▸ **DATA LISTING**:

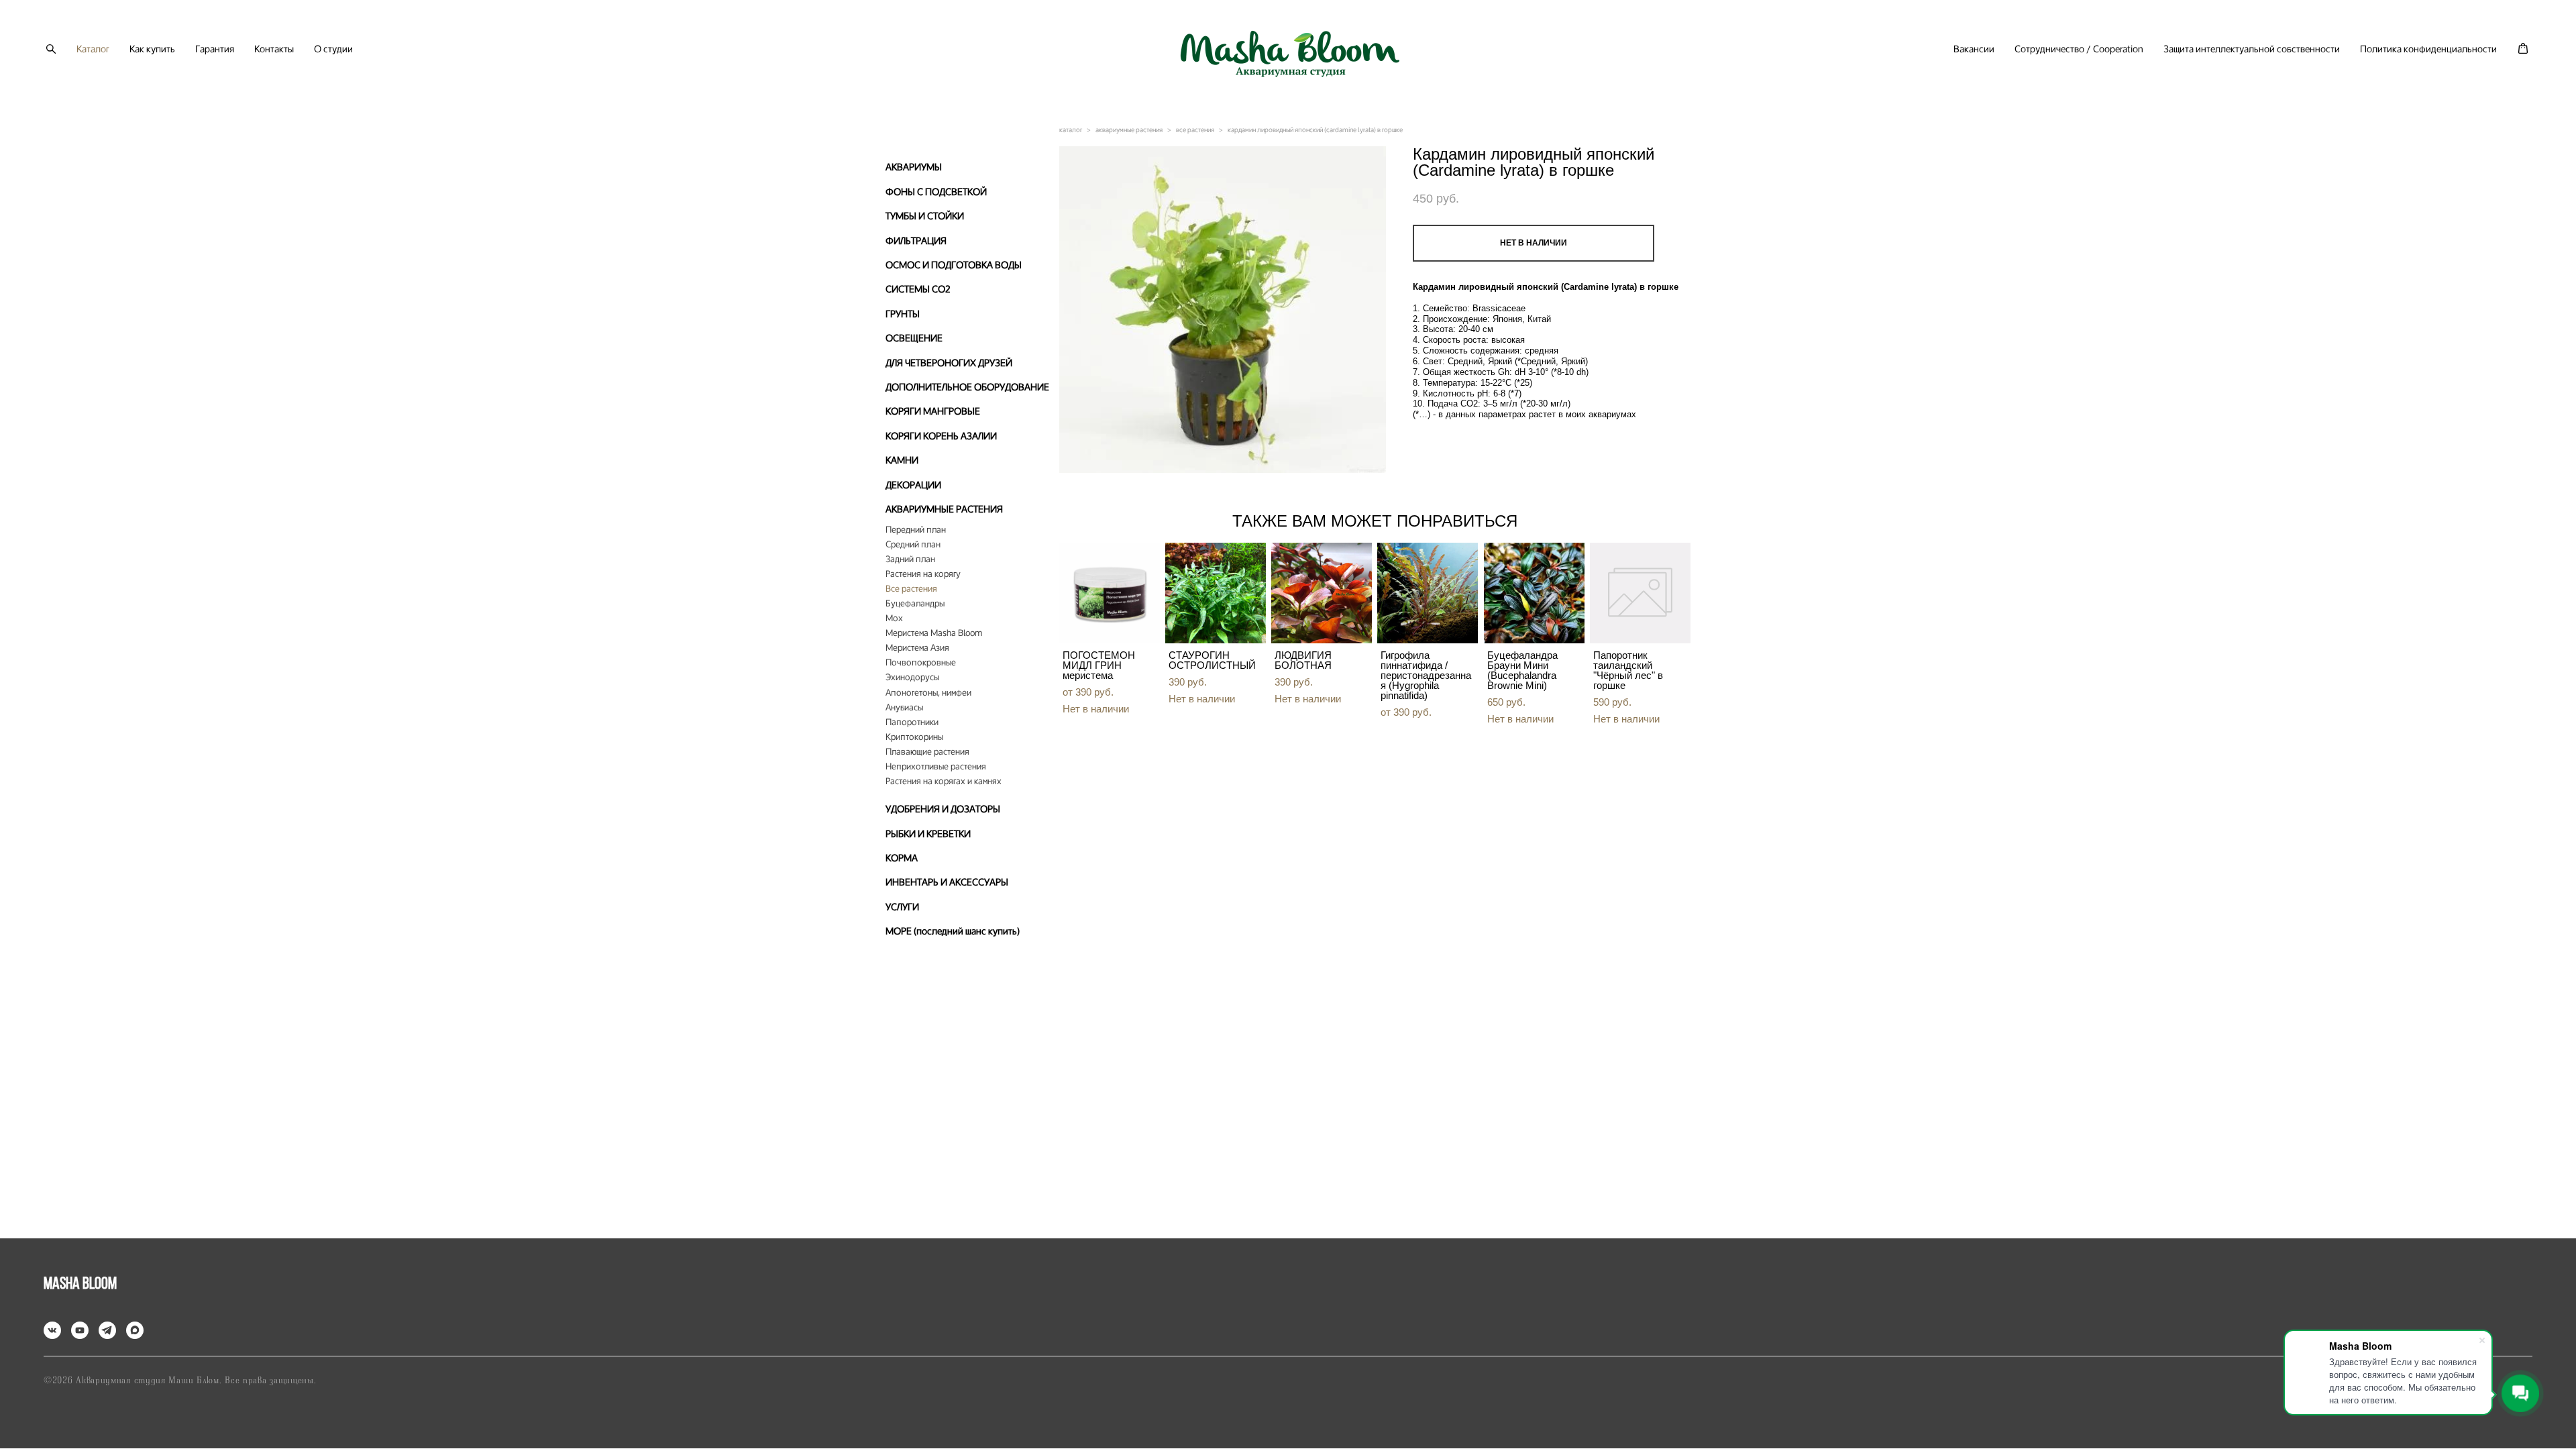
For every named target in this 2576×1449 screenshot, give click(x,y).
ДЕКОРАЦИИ (913, 484)
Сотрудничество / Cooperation (2079, 49)
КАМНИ (901, 460)
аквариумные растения (1129, 130)
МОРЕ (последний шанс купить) (952, 931)
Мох (894, 618)
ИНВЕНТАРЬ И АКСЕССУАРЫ (946, 882)
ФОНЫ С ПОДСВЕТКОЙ (936, 191)
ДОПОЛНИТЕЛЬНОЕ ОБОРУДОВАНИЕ (967, 386)
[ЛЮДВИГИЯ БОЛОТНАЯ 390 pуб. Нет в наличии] (1321, 593)
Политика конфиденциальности (2428, 49)
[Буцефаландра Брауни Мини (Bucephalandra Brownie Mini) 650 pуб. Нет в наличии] (1534, 593)
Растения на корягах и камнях (943, 781)
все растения (1195, 130)
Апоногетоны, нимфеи (928, 693)
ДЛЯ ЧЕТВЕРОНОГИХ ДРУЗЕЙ (948, 362)
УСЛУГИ (902, 906)
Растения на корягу (923, 574)
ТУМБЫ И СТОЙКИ (924, 215)
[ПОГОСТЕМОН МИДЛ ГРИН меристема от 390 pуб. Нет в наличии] (1109, 593)
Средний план (913, 544)
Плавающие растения (927, 752)
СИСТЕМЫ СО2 (918, 289)
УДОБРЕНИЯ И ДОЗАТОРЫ (942, 808)
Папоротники (911, 722)
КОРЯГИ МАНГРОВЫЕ (932, 411)
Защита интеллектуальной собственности (2251, 49)
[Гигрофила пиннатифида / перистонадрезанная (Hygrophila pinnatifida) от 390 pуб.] (1427, 593)
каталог (1070, 130)
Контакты (274, 49)
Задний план (910, 559)
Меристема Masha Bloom (933, 633)
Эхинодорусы (912, 677)
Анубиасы (904, 707)
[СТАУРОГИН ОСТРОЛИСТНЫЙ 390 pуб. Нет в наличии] (1215, 593)
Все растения (911, 589)
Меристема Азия (917, 648)
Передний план (915, 530)
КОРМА (901, 857)
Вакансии (1973, 49)
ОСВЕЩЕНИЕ (914, 337)
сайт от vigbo (1288, 1417)
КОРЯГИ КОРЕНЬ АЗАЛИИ (941, 435)
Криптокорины (914, 737)
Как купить (152, 49)
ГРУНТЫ (902, 313)
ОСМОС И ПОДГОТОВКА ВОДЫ (953, 264)
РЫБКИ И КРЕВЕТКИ (928, 833)
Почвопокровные (920, 662)
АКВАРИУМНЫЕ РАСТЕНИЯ (944, 509)
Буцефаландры (915, 603)
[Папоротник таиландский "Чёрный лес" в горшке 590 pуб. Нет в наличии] (1640, 593)
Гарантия (214, 49)
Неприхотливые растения (935, 766)
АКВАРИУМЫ (913, 166)
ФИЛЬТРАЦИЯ (916, 240)
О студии (333, 49)
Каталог (92, 49)
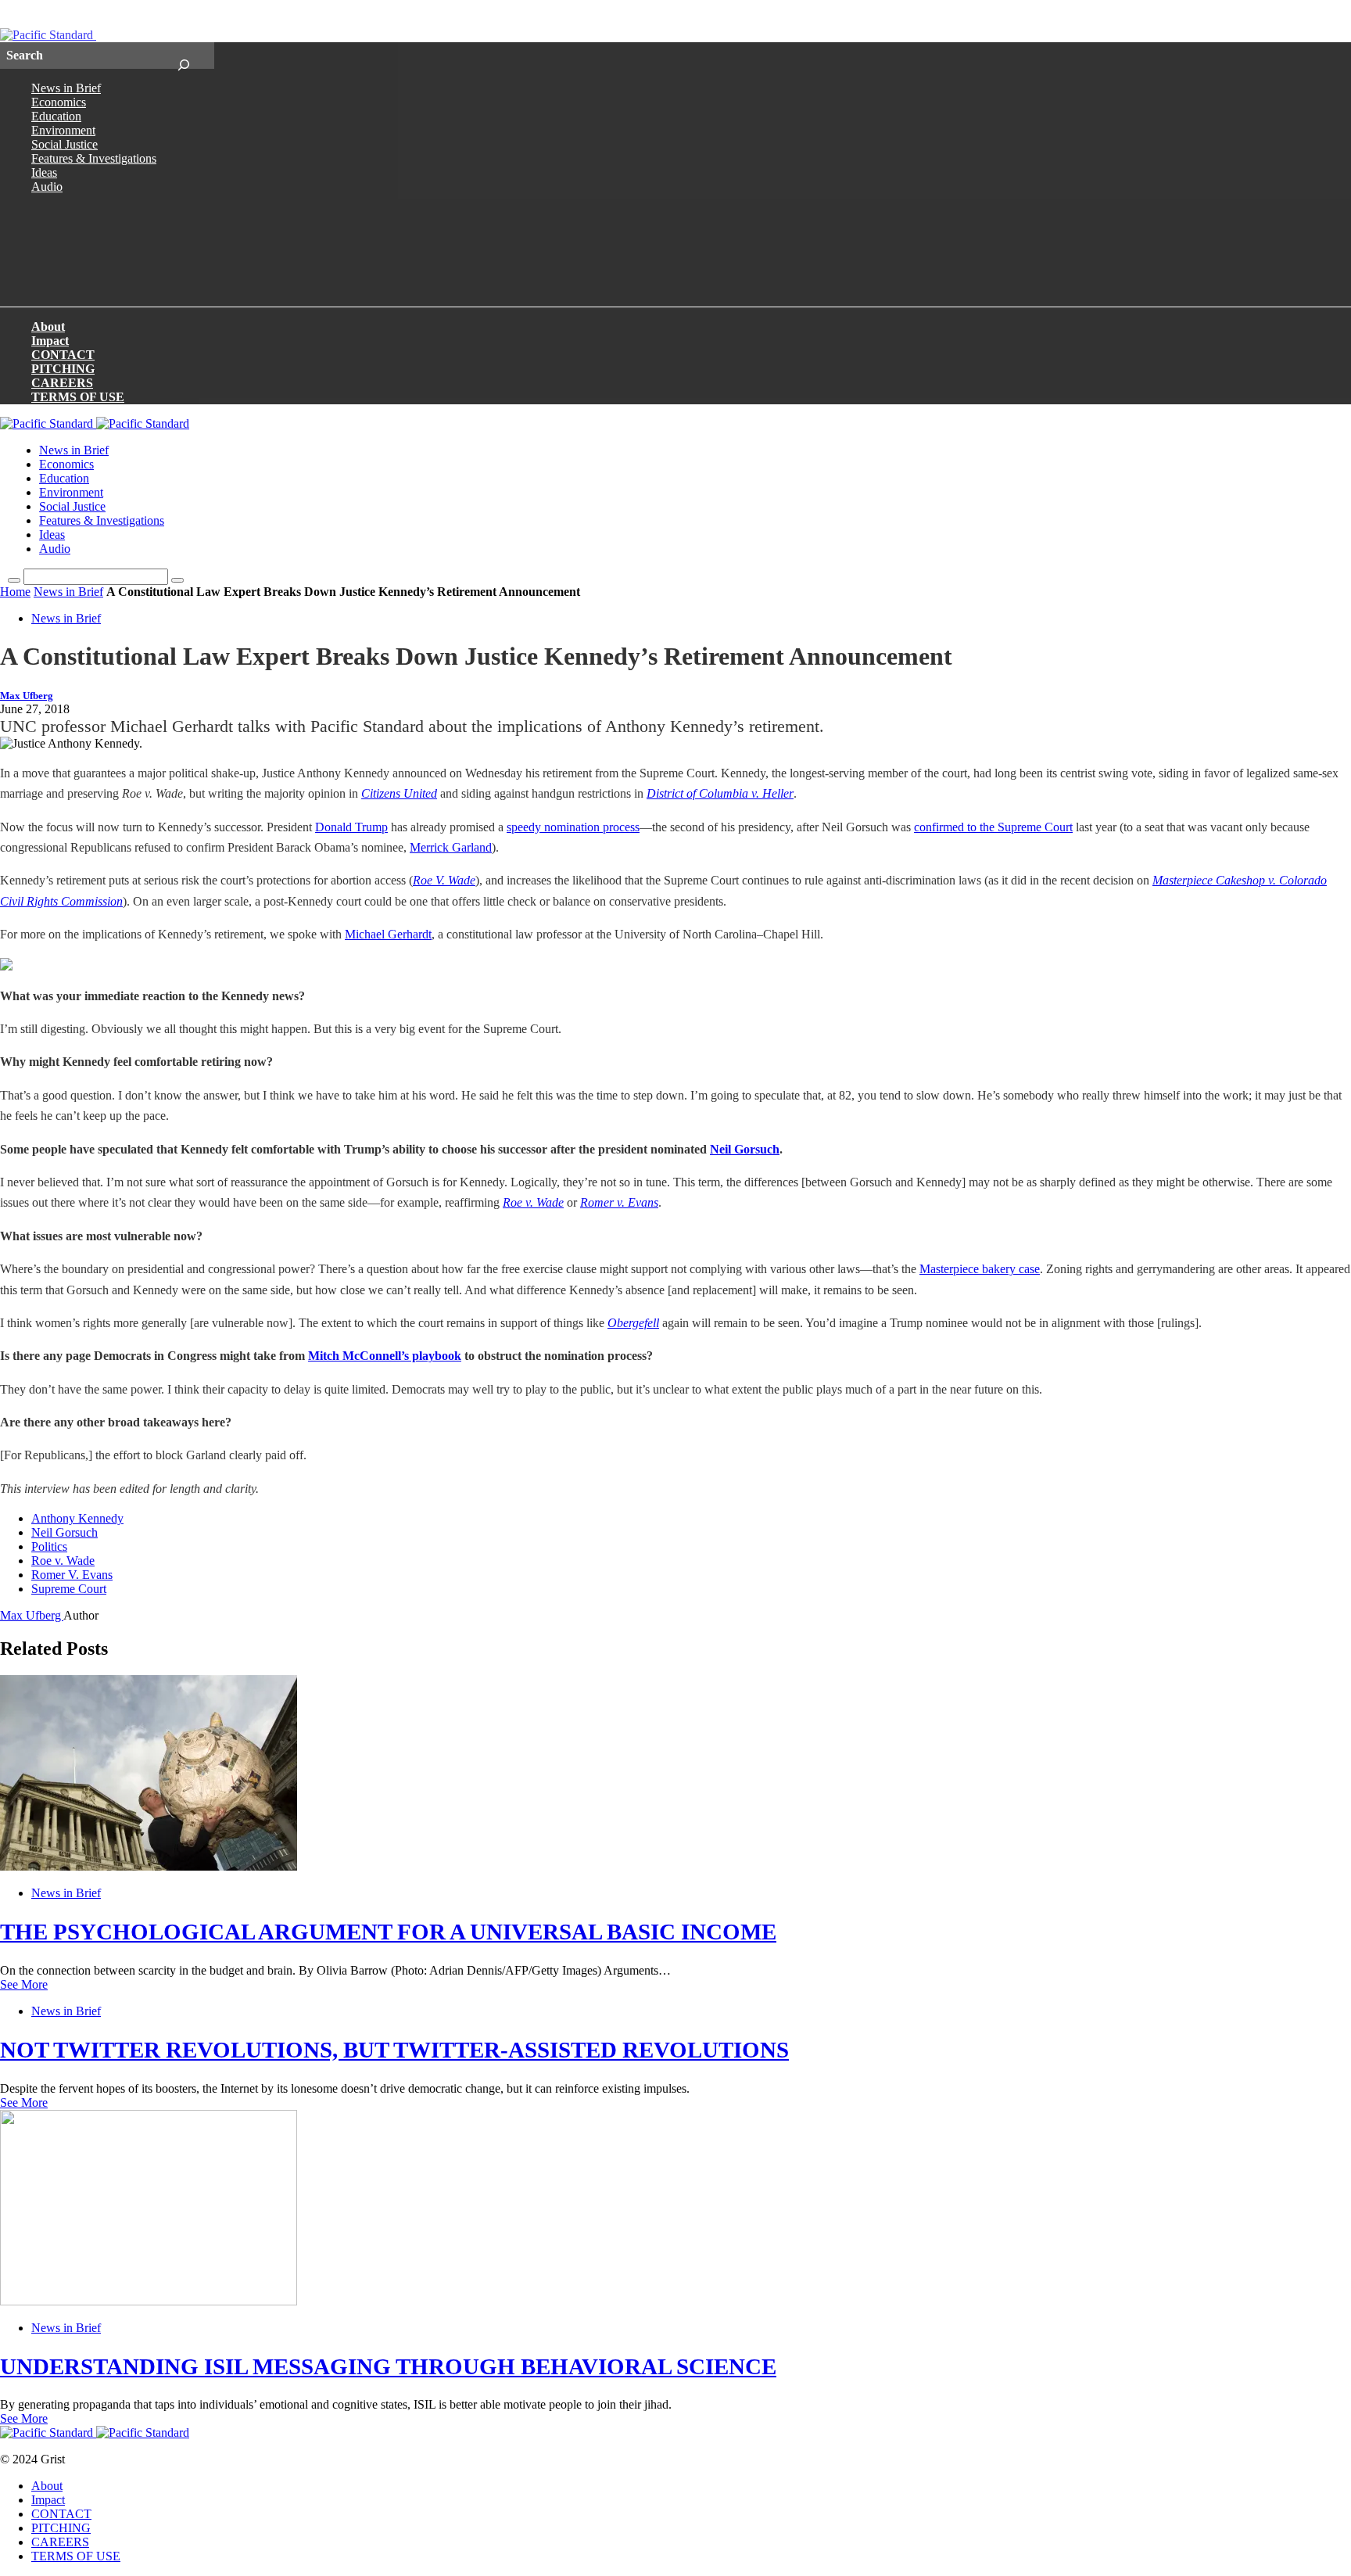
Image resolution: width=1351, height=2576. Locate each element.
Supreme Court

▸ **THE PROBLEM**: Pictures are not part of the copy. Extract exactly the lines from the line containing "Плавающие растения (927, 752)" through the final line of the entries above, both included.

▸ **RESULT OF THE TASK**:
Плавающие растения (927, 752)
СИСТЕМЫ СО2 (918, 289)
УДОБРЕНИЯ И ДОЗАТОРЫ (942, 808)
Папоротники (911, 722)
КОРЯГИ МАНГРОВЫЕ (932, 411)
Защита интеллектуальной собственности (2251, 49)
[Гигрофила пиннатифида / перистонадрезанная (Hygrophila pinnatifida) от 390 pуб.] (1427, 593)
каталог (1070, 130)
Контакты (274, 49)
Задний план (910, 559)
Меристема Masha Bloom (933, 633)
Эхинодорусы (912, 677)
Анубиасы (904, 707)
[СТАУРОГИН ОСТРОЛИСТНЫЙ 390 pуб. Нет в наличии] (1215, 593)
Все растения (911, 589)
Меристема Азия (917, 648)
Передний план (915, 530)
КОРМА (901, 857)
Вакансии (1973, 49)
ОСВЕЩЕНИЕ (914, 337)
сайт от vigbo (1288, 1417)
КОРЯГИ КОРЕНЬ АЗАЛИИ (941, 435)
Криптокорины (914, 737)
Как купить (152, 49)
ГРУНТЫ (902, 313)
ОСМОС И ПОДГОТОВКА ВОДЫ (953, 264)
РЫБКИ И КРЕВЕТКИ (928, 833)
Почвопокровные (920, 662)
АКВАРИУМНЫЕ РАСТЕНИЯ (944, 509)
Буцефаландры (915, 603)
[Папоротник таиландский "Чёрный лес" в горшке 590 pуб. Нет в наличии] (1640, 593)
Гарантия (214, 49)
Неприхотливые растения (935, 766)
АКВАРИУМЫ (913, 166)
ФИЛЬТРАЦИЯ (916, 240)
О студии (333, 49)
Каталог (92, 49)
Image resolution: width=1351, height=2576. Locate each element.
Supreme Court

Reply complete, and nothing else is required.